Nala (The ewe that was prolapsing) was appearing to go into labor, this morning we went in there and she had twin ram lambs. They were still covered in birth goop which makes me believe they were born dead? I only think this because she has had lambs before, and was a great mother to them.

Is it possible they would have died due to her having the prolapse?


----------



## newgirl97 (Apr 13, 2014)

Only one ewe left to go, and i really hope for a happy ending for her!


----------



## luvmypets (Apr 13, 2014)

So sorry for your loss. Its hard but farming and raising animals always comes with a catch. I had a breeding pair of Buff Orpingtons. I raised them together, but one day we came and the roo had a broken neck. Its hard such as when we lost a ewe to a stroke along with her lamb. I hope your last ewe lambs perfectly with no complications. We are still waiting on our ewe mammy to lamb, maybe they will have theres on the same day...that would be cool.


----------



## norseofcourse (Apr 13, 2014)

I'm so sorry for your sad weekend     I can't imagine either of those, let alone both happening so close together.  Best wishes that your last ewe has a good healthy lamb with no troubles.


----------



## newgirl97 (Apr 14, 2014)

We've now had an outbreak of sickness in 6 of our ewes, and we are treating them. My sister informed me that a mum laid on one  of her lambs and killed it... Not sure who yet. 

She also informed me shes sure Cinder is dead... I really hope not because she was one of my three favorites...


----------



## aksrabbitgirl (Apr 14, 2014)




----------



## newgirl97 (Apr 14, 2014)

Snow was the one who laid on one of her babies.


----------



## newgirl97 (Apr 14, 2014)

Thank you to everyone who has posted sympathies, it really means a lot to me.

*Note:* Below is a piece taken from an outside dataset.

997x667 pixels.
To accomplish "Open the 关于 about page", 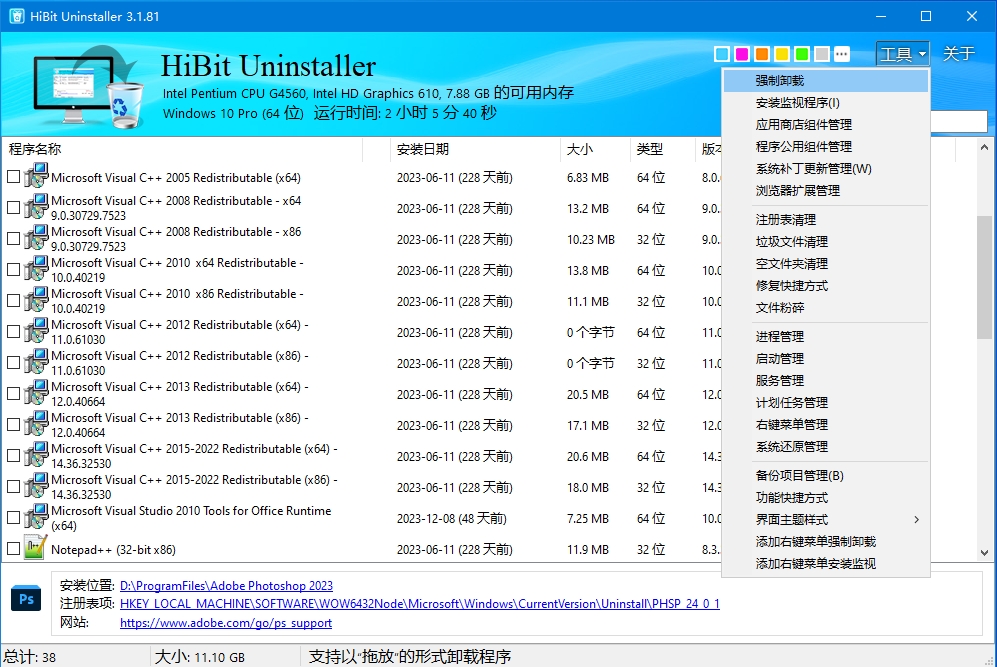I will pyautogui.click(x=959, y=54).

I thought I'd give a more detailed clear description of what is going on over here. Our one ewe, Daisy was having some problems a few days ago, and we were able to treat it and heal her before it got too bad (read all about what happened in this forum post: http://www.backyardherds.com/threads/nursing-ewe-with-possible-leg-injury.28732/ ) Yesterday morning we went out and all of our sheep appeared fine. In the afternoon we noticed some of the sheep laying down and when we went towards them, they wouldn't get up. These sheep include: Jazz, Scout, Cinder, Aurora(or Alice... which ever one has the triplets... the two are very identical),Lady, Snow and Gem. We treated them the same as we treated Daisy, and right away Gem started improving. Out of all of them, Cinder was definatley the worst. When we first went out in the afternoon and noticed some sheep were off, she was standing in the doorway, and would not move, no matter how annoying your were to her, or how much you pushed her. Later in the evening when my dad got home with more supplies to treat them, Cinder was down laying on her side. We got her into a jug and got her laying normally.

Flash forward to today and most of the ewes seem to be on the mend... Except for two.
My beautiful Cinderella passed away today leaving us with two little heartbroken lambs to feed. Snow White is also doing very poorly right now, she's in a very delirious state and she laid on one of her little guys.  I'm very certain we're going to loose her too. I went in the jug to see her and shes just grunting, her ears are back and shes not holding her head up for long periods of time. Yesterday she was one of the ewes that wasn't even doing that bad, she was walking around only having her ears back. Out of all our ewes, there were three that i was/am very close with. Cinderella, Snow white, and Minnie. And so far I've lost one, and appear to be loosing another.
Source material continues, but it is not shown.